However the Islamic group announced in a statement issued on Thursday that it will not participate in the mass protests to preserve “security and stability.”

“These mass protests might cause chaos at a time when the country needs security and stability,” Sheikh Safwat Abdel Gani, member in the group’s Shoura Council told DNE.

“I also believe that the objectives of this mass protest are unclear and not unanimous,” he added.

Open sit-in

The Coalition of Youth called on political powers not to raise any banners lobbying for a specific party or group during the Friday protests, in a charter published on its Facebook page dubbed the “Tahrir charter.”

They added that all political powers should unite, stay away from controversial issues, and put the nation’s interests before their own.

The political powers were torn on whether to hold an open sit-in in Tahrir Square until their demands are met.

--------

→ **Exercise instructions**:
A – In the protest article, where did the Coalition of Youth publish its "Tahrir charter"?
B – Using the protest article, explain why the Islamic group said it would stay out of the mass protests.
C – Resume the protest article after its last sentence.
The records below come from a different source than the protest article.

→ **Dataset excerpts**:
--------

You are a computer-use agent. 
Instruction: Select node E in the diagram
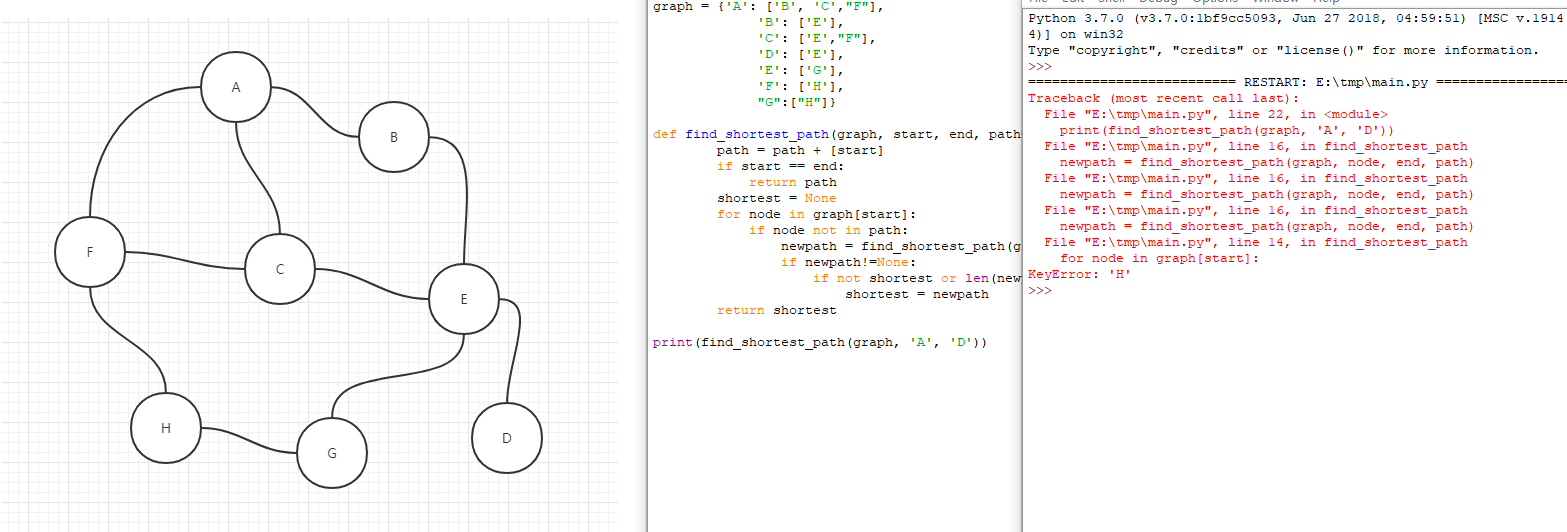(x=464, y=299)
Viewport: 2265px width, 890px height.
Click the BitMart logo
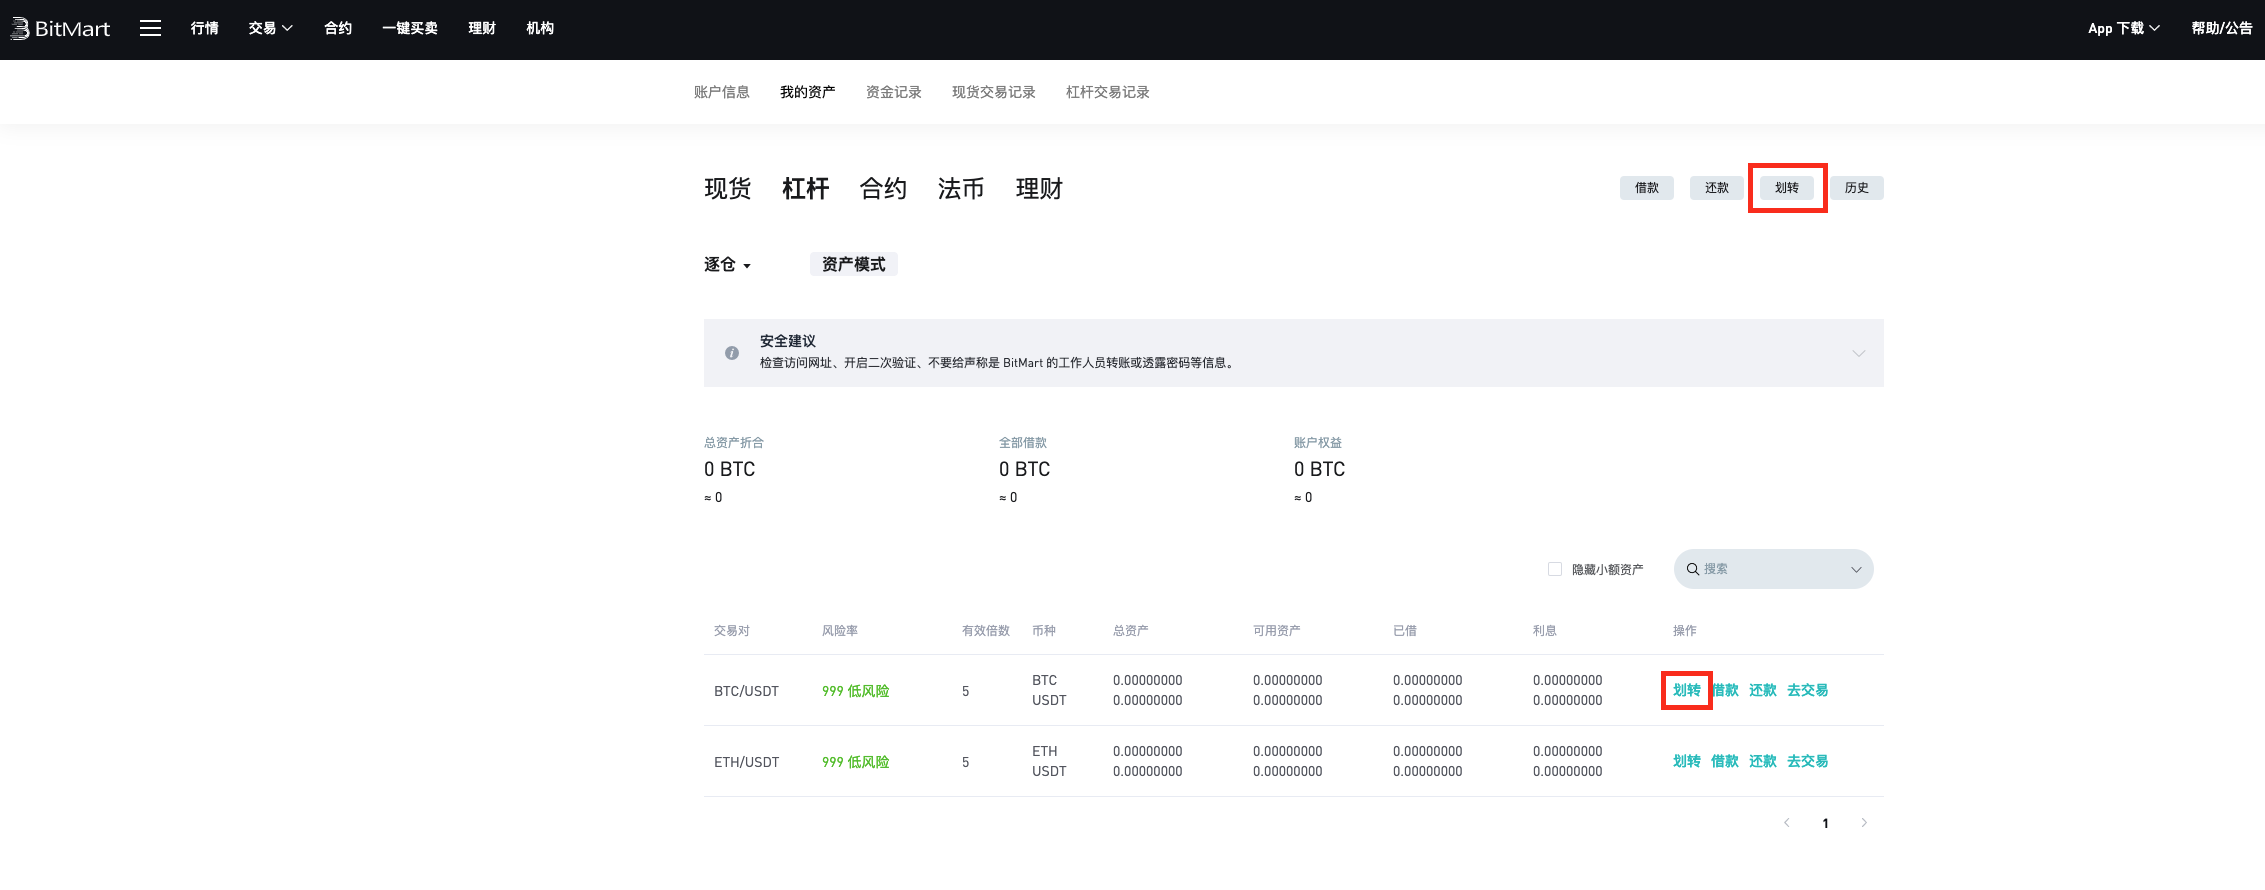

--------

→ **Your responses**:
A – On its Facebook page.

B – The group said it would not take part in order to preserve security and stability, since the protests might cause chaos at a time when the country needs both. Sheikh Safwat Abdel Gani also said the protest's objectives were unclear and not unanimous.

C –
While the April 6 Youth Movement confirmed that it would hold an open sit-in until the people’s demands are met, Farag said that “If at least 50,000 people participate in an open sit-in and agree on certain objectives, Al-Tagammu Party will participate as well and support the people.”

“An open sit-in can only be effective if its objectives are clear and a large number of people participate in it, like what occurred during the January 25 Revolution,” he added.

The Muslim Brotherhood

Former MP and prominent MB member Mohamed El-Beltagi said the group would not participate in an open sit-in.

The MB had retracted on Wednesday a previous statement refusing to participate in the mass protests, and decided to join in the call to save the revolution.

The statement justified the MB’s change of heart, saying that the group originally refused the protests that called for a new constitution, postponing the PA elections and electing a Presidential Council that would bring the country’s economy further back and hinder development.

However, the growing violence caused by thugs, the recent clashes that occurred and using the martyrs’ families to ignite chaos is what led to the MB’s final decision to participate, the statement added.

The clashes which erupted on June 28 and 29 in front of the interior ministry and in Tahrir Square left 1,114 injured, according to the Ministry of Health.

An official fact finding committee found that the clashes were premeditated by thugs.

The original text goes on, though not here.